BEGIN Working data

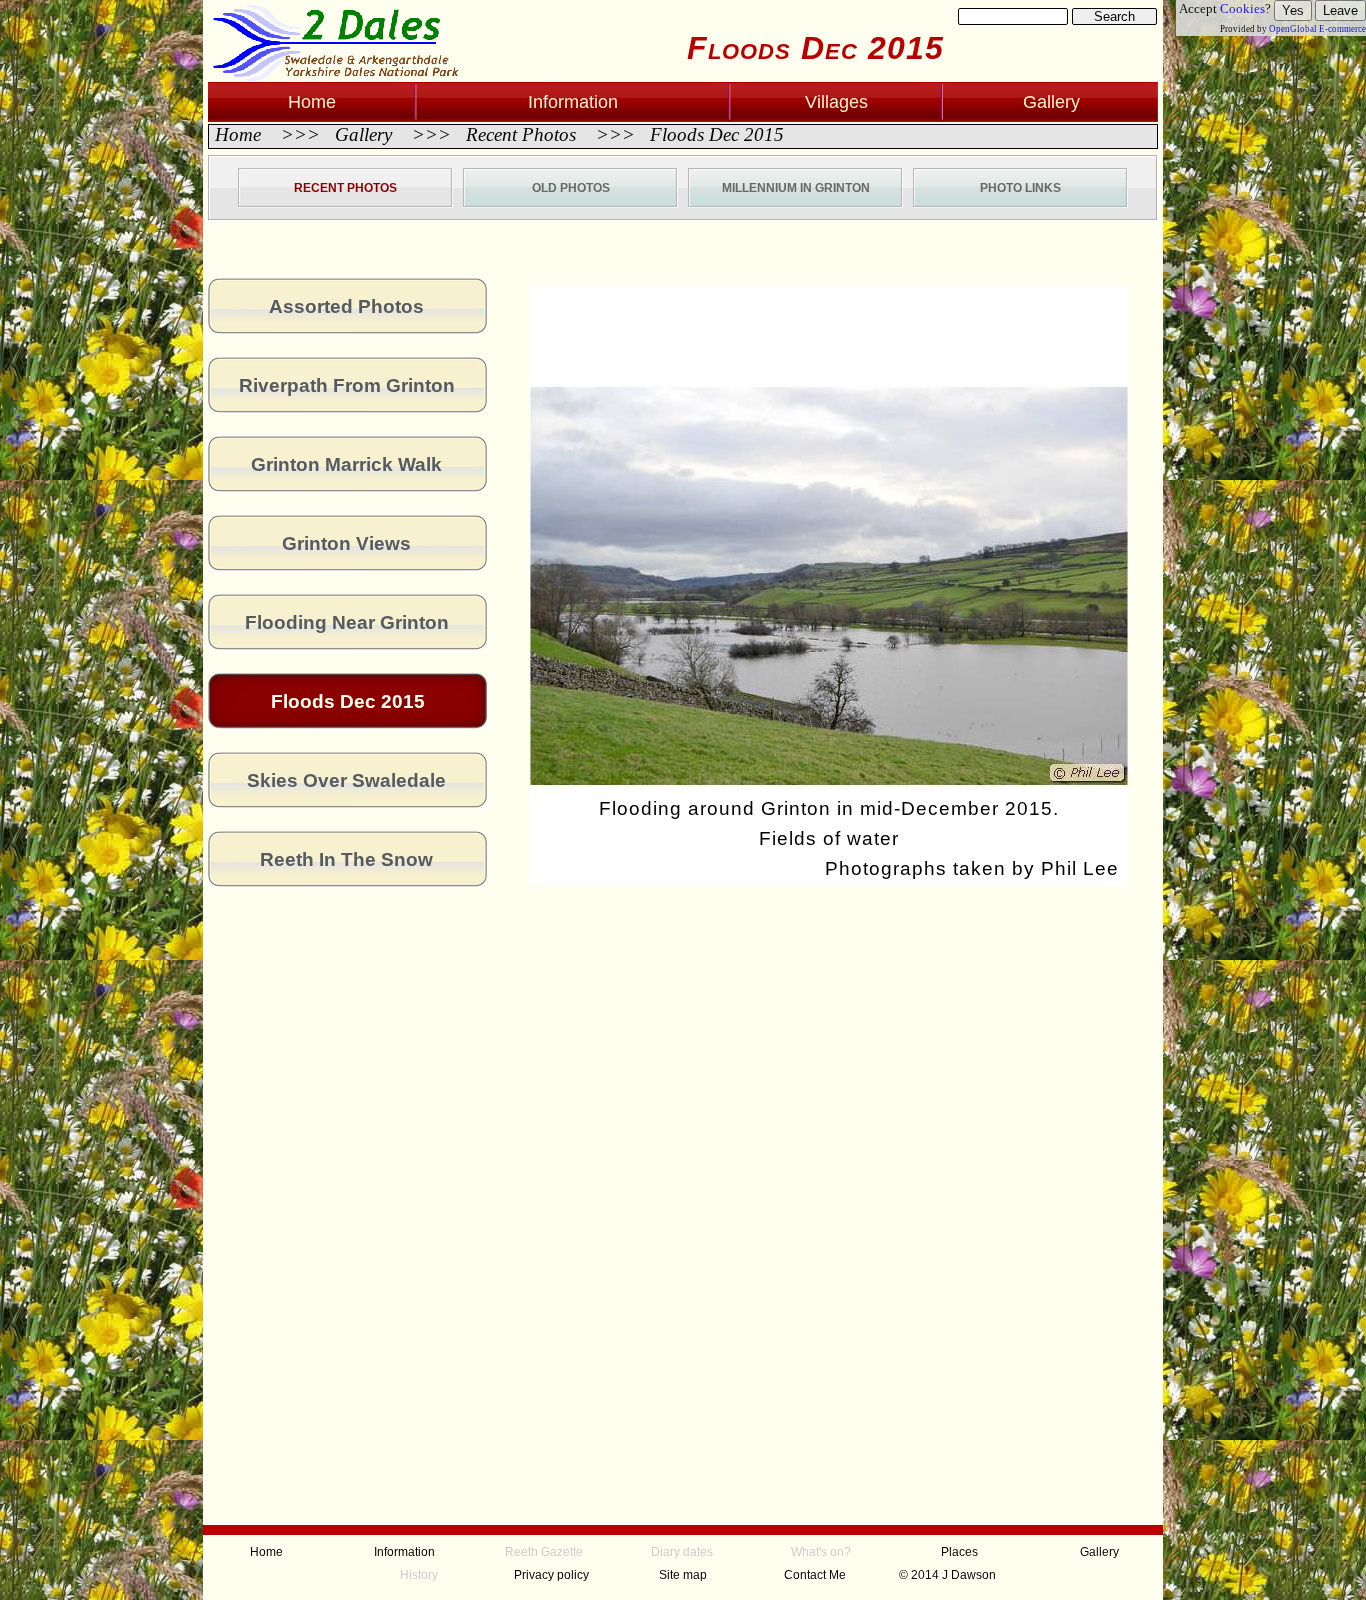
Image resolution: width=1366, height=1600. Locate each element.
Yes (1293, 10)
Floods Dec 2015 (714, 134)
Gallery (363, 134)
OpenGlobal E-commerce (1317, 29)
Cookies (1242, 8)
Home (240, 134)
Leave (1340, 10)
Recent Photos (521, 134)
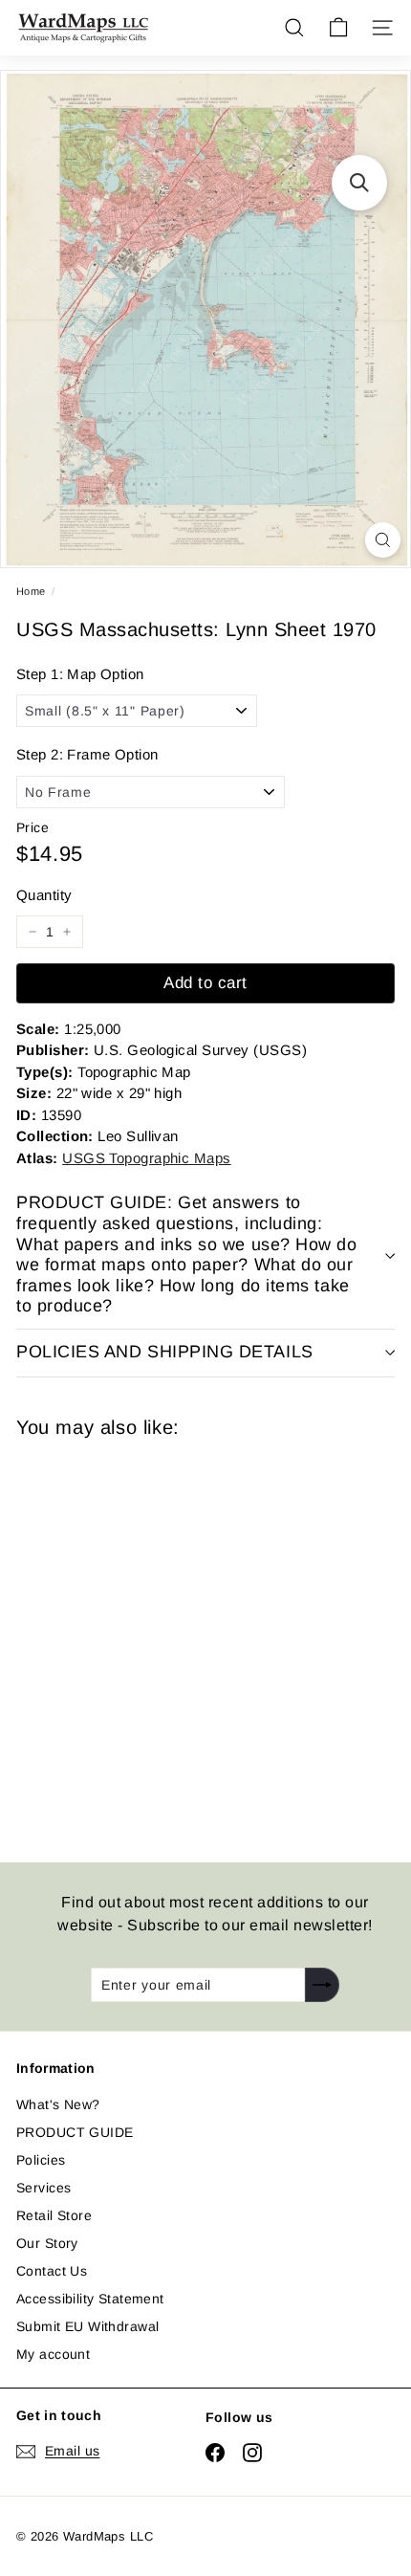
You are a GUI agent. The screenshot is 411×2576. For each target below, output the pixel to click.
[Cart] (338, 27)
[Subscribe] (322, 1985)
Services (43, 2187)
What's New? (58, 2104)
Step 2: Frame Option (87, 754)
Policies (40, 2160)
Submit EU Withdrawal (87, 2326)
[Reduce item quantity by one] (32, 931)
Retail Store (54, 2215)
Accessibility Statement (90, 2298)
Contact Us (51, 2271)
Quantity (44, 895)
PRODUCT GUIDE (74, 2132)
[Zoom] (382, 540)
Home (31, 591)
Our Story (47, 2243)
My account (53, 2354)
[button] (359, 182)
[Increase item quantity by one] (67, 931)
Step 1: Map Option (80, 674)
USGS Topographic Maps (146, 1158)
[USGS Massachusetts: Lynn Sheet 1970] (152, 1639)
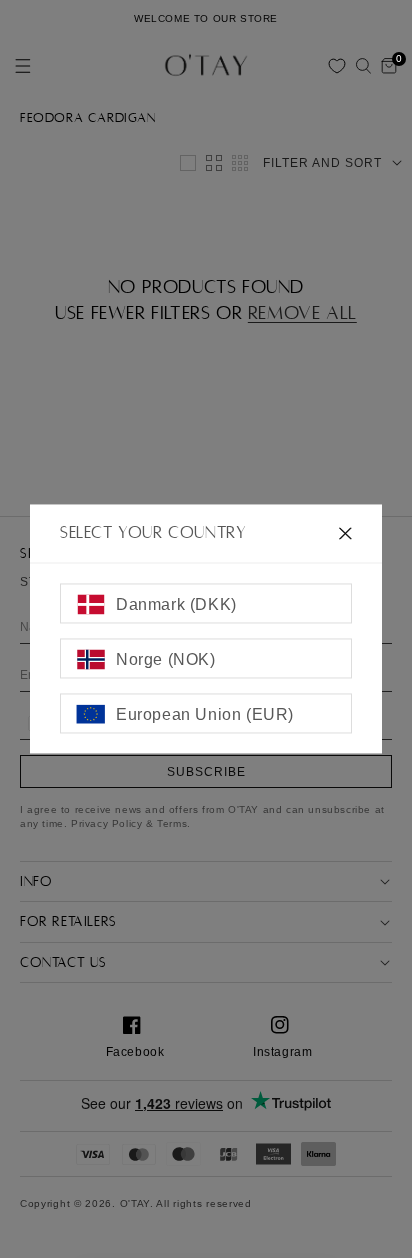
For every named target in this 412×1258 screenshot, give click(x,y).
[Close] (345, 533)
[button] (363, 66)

END Working data

Directions -
Once the pictures are set aside, write out each record exactly.

The completed task -
Image resolution: width=1366, height=1600. Locate each element.
Yes (1293, 10)
Floods Dec 2015 (714, 134)
Gallery (363, 134)
OpenGlobal E-commerce (1317, 29)
Cookies (1242, 8)
Home (240, 134)
Leave (1340, 10)
Recent Photos (521, 134)
You are a GUI agent. The screenshot is 411×2576. For each target below, output the pixel to click.
[Cart] (338, 27)
[Subscribe] (322, 1985)
Services (43, 2187)
What's New? (58, 2104)
Step 2: Frame Option (87, 754)
Policies (40, 2160)
Submit EU Withdrawal (87, 2326)
[Reduce item quantity by one] (32, 931)
Retail Store (54, 2215)
Accessibility Statement (90, 2298)
Contact Us (51, 2271)
Quantity (44, 895)
PRODUCT GUIDE (74, 2132)
[Zoom] (382, 540)
Home (31, 591)
Our Story (47, 2243)
My account (53, 2354)
[button] (359, 182)
[Increase item quantity by one] (67, 931)
Step 1: Map Option (80, 674)
USGS Topographic Maps (146, 1158)
[USGS Massachusetts: Lynn Sheet 1970] (152, 1639)
For every named target in this 412×1258 screenshot, give click(x,y).
[Close] (345, 533)
[button] (363, 66)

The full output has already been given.